Desmond frowned deeply. He'd never known a person quite so resolute. It seemed as though she truly did not care which one of them lived or died so long as they not occupying either of those states together. "Where is your husband now?"
She sighed wearily. "I could not say with any certainty. Before I tell you my theory on the matter, there are other things you must know, Mr. Crane… Your brother-in-law came here to this house to speak with my husband the day of his murder. Indeed, he had been gone from here only for no more than an hour and a half when news reached us that he received a likely fatal injury."
A terrible suspicion built within him. "What did your husband do when Thomas left here?"
"He followed him," she said. "He followed him and he came home bloodied."
"And you said nothing because no one would have believed you or done anything about it… and then Stalker would have killed you," he surmised.
"Precisely," she answered. "You'll have no help from the local magistrate. He is a toadying sycophant who will do whatever is necessary to curry favor with those whom he perceives to have power. If Lynden is eliminated, the power reverts to those who hav wealth and land. In short, it will be you."
"Where can I find him?"
She shook her head. "If I tell you, and he comes home, he will kill me."
"I will not let that happen. I offer you whatever aid and protection it is within my power to provide."

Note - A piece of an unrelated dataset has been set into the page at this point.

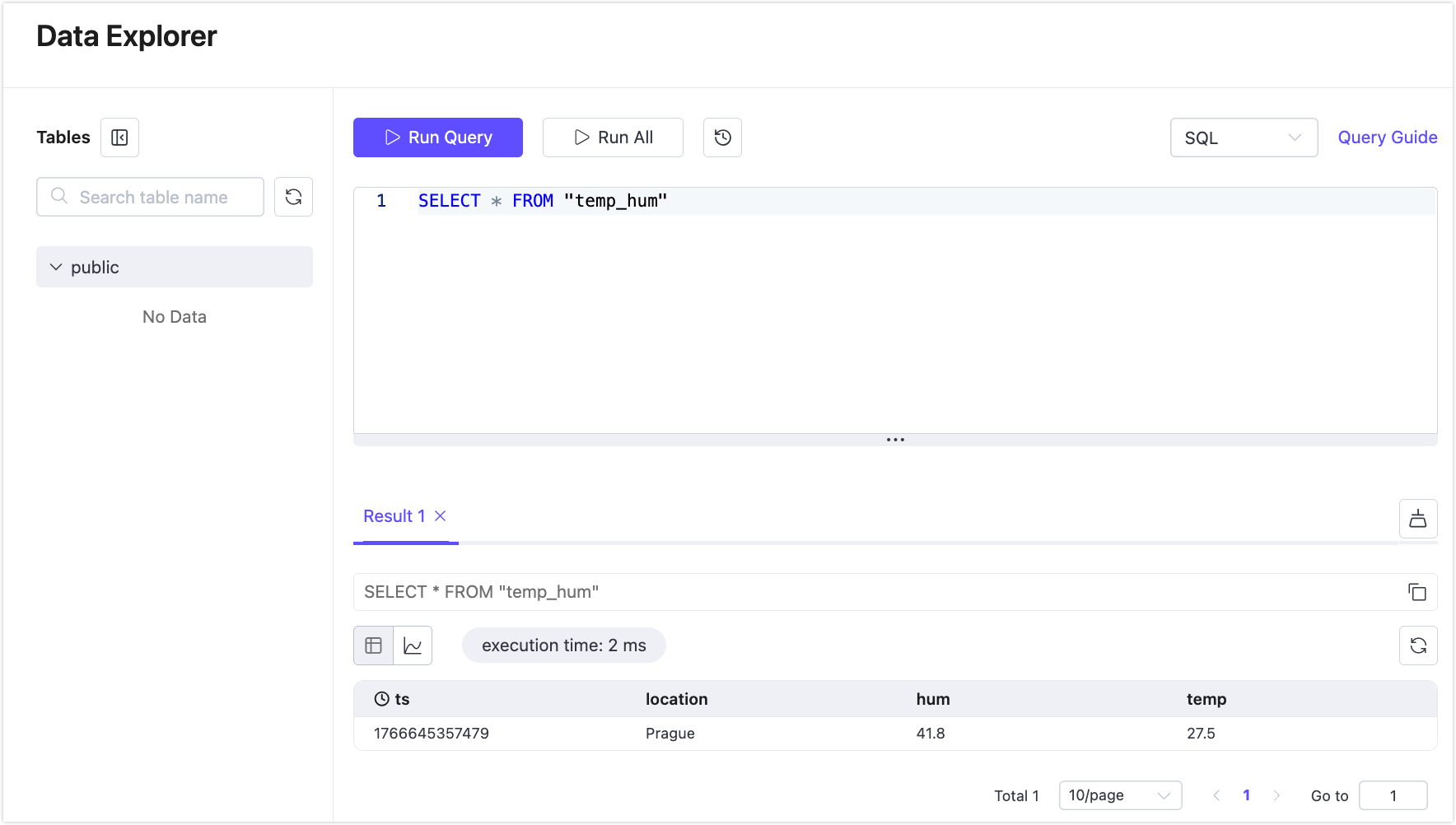This screenshot has width=1456, height=825.
Task: Open the 10/page page-size dropdown
Action: [1120, 795]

She was thoughtful, considering, weighing. "So long as he lives, that will be limited."
"So it will, Mrs. Stalker. I cannot tell you that I will see him dead, but I can tell you that if a choice must be made between his life and the lives of those whom I love—" Desmond stopped. Those whom he loved. Did he love Belladonna? It was so fast. Instantaneous in fact. All her talk of curses and spells was not something that he could so easily dismiss under the circumstances. Because he'd never experienced that depth of emotion for a mother human, much less to have fallen headlong into the swirling abyss that was love within only a matter of days. "I'll do what I must, Mrs. Stalker, regardless of what that may be." …And
She was quiet for a moment and then nodded. "I believe, sir, that he has gone wherever your bride is. He is quite obsessed with her. He has been since our arrival in this village. I confess to feeling some degree of guilt because I saw his obsession with her, dangerous as I knew it was, as a relief for me. It diverted his attention from me and allowed me a respite. That is my shame to bear."
He would have offered her comfort, some reassurance perhaps. But he was already running. Back to Highwood Abbey. Possibly straight into the doom that Belladonna had insisted was their fate. Because of a curse.